When I joined the station some of the veterans of the air-staff were Cal George, Bob Hutton, Reo Thompson, & Vern Groves who was known as "Bob White" because of the quiz show he hosted. (Even when he read the news he was Bob White.) 

 

Other announcers included Jack Kyle, John Sharpe, Eric Gee and Terry Garner.  Laurie (Irving) Irvine was production manager, John Ansell was chief announcer, later program manager. Bert Cannings ran the newsroom, under the close supervision of Assistant Manager Sam Ross, who went on to become the first broadcaster in the Ottawa Press Gallery.  F.H. "Tiny" Elphicke was the GM.

I really didn't realize how great the Seymour studios were until Elphicke decided in the late 50's, that it was necessary for radio to make a major statement in the era of television, and built the "rockhouse on Burrard."   It's significant that I still remember 543 Seymour, but can't recall the street number on Burrard.   That flashy, modern specially-built-for-radio facility was nowhere near able to meet the high standard that had been set in the earlier model.  

However the Burrard studios were home to the Mountie baseball reconstruction broadcasts...the $25 fees from which made it possible for me & my family to get the only home I ever built.

 

See more below on reconstructed baseball games…

 

***

 

Vancouver Sun 1989

 

IF calling the play-by-play of a long, uneventful baseball game is one of the more challenging tasks in broadcasting - imagine having to call a long, uneventful baseball game you're not at.

 

That was the situation for Jim Robson and many broadcasters when station budgets lagged behind the demand for "live" road game play-by-plays for baseball, and occasionally, football, hockey and lacrosse.

 

Between 1957 and 1969, Robson, along with CKWX broadcasters Bill Stevenson and Ron Robinson, began "reconstructing" Vancouver Mounties baseball road games from the cheap seats inside the 'WX studios on Burrard street.

 

Reconstruction is a polite way of saying they conjured the games out of thin air. Call it creative broadcasting.

 

It went like this:

 

Say the Mounties are playing in Salt Lake City.
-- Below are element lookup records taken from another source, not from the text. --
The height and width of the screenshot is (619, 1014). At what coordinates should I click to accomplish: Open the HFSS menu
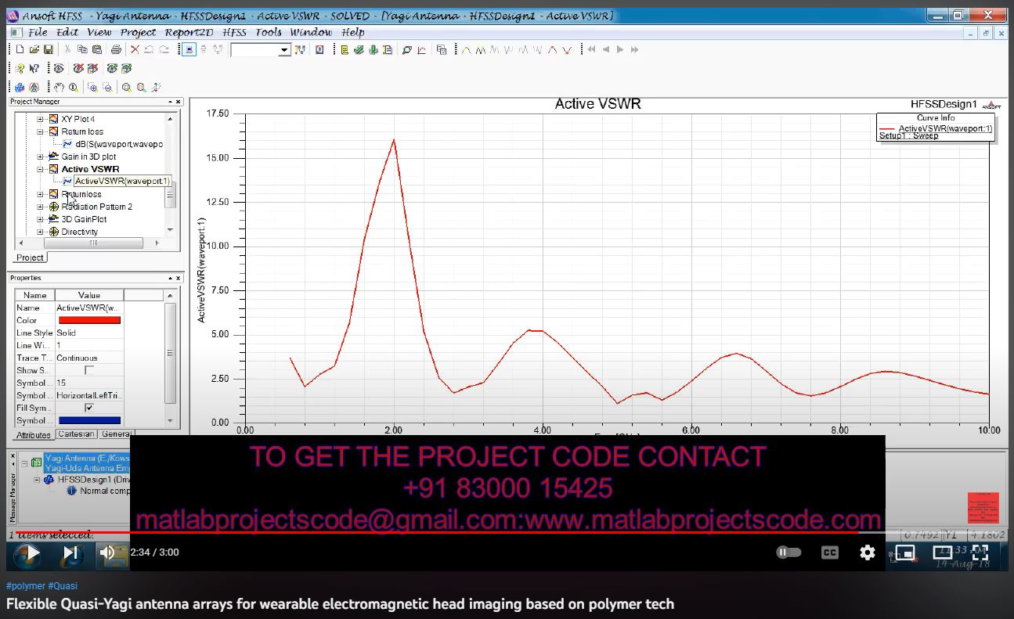[234, 32]
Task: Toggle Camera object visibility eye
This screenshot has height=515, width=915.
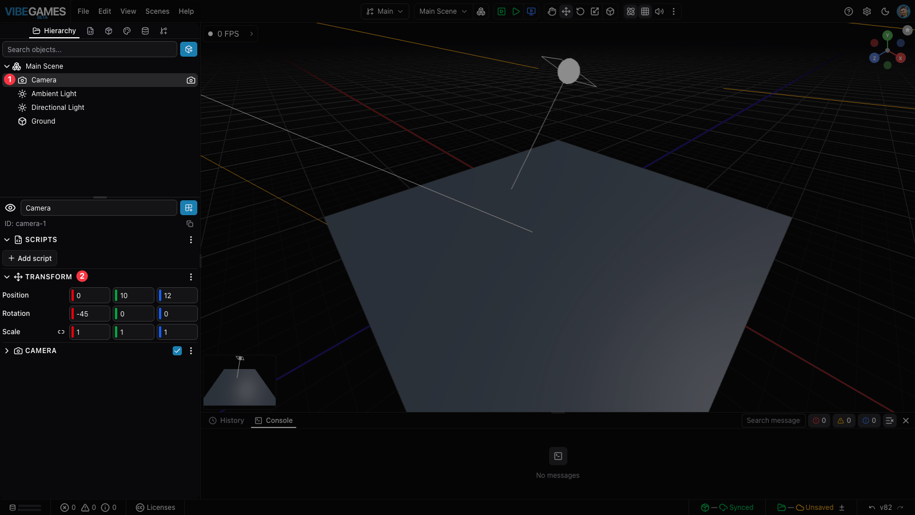Action: click(x=10, y=208)
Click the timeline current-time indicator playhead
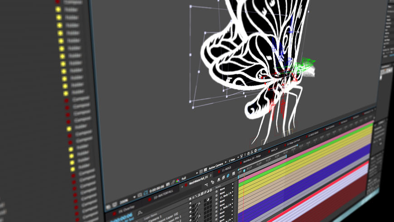 [x=244, y=171]
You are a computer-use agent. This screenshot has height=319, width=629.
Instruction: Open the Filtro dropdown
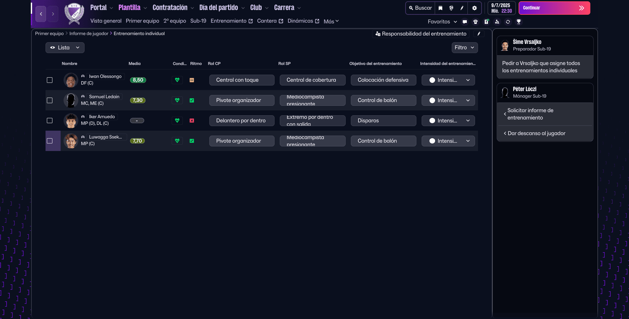[464, 48]
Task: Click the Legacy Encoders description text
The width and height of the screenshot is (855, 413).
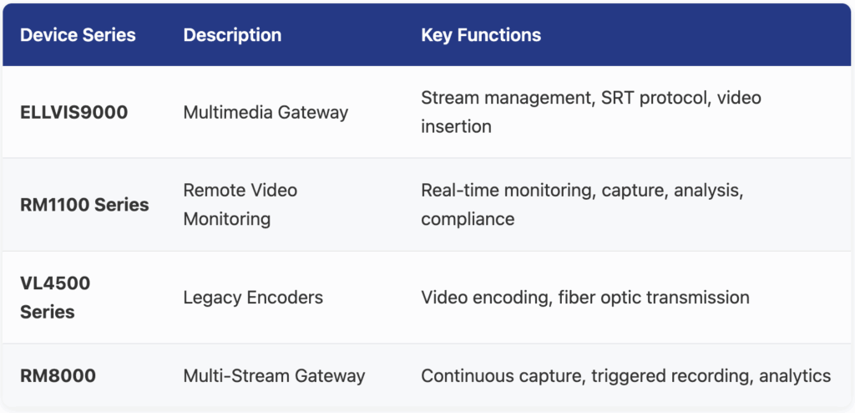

A designated teletype operator sends a more or less continuous wire message via Western Union on the game details. The teletype is abbreviated information about the batter, whether he hits right or left and how he does at the plate (i.e. "S1C" translated as strike one called).

 

As Robson and his broadcast partners received the teletype (a half-inning behind the action), Robson would effect a supposedly "live" play-by-play. Robinson - who had taped baseball-game sounds (boos, applause, cheers, the crack of the bat, a fastball popping into the catcher's mitt) - would mix the sound effects to suit the action.

 

"Ron Robinson was the real genius behind the whole thing," Robson says. "He was a perfectionist. He would even phone the ballparks and ask if they played organ music so our broadcast would sound authentic."

 

"We even had a P.A. announcer on tape as well," says Robinson, now in news at Victoria radio station CFMS. "However the crowds were much more reactive on our recordings than they really were at the ballpark. I felt a little bad about that."

 

There were - ahem - creative problems. Sometimes the line of teletype might be interrupted and a player's plate appearance sent into a black hole of mystery.

 

"Once, when we only had received two outs for an inning, we picked a guy off first base just to keep the batting order intact," Robson says.

 

At least baseball had some kind of order. In 1960 Robson did a phantom reconstruction of a Western Hockey League game between the Los Angeles Blades and the Vancouver Canucks. Robson had little more than a game summary to go on.

 

"It was a brutal idea," Robson says. "Basically, I had to make the whole game up out my head."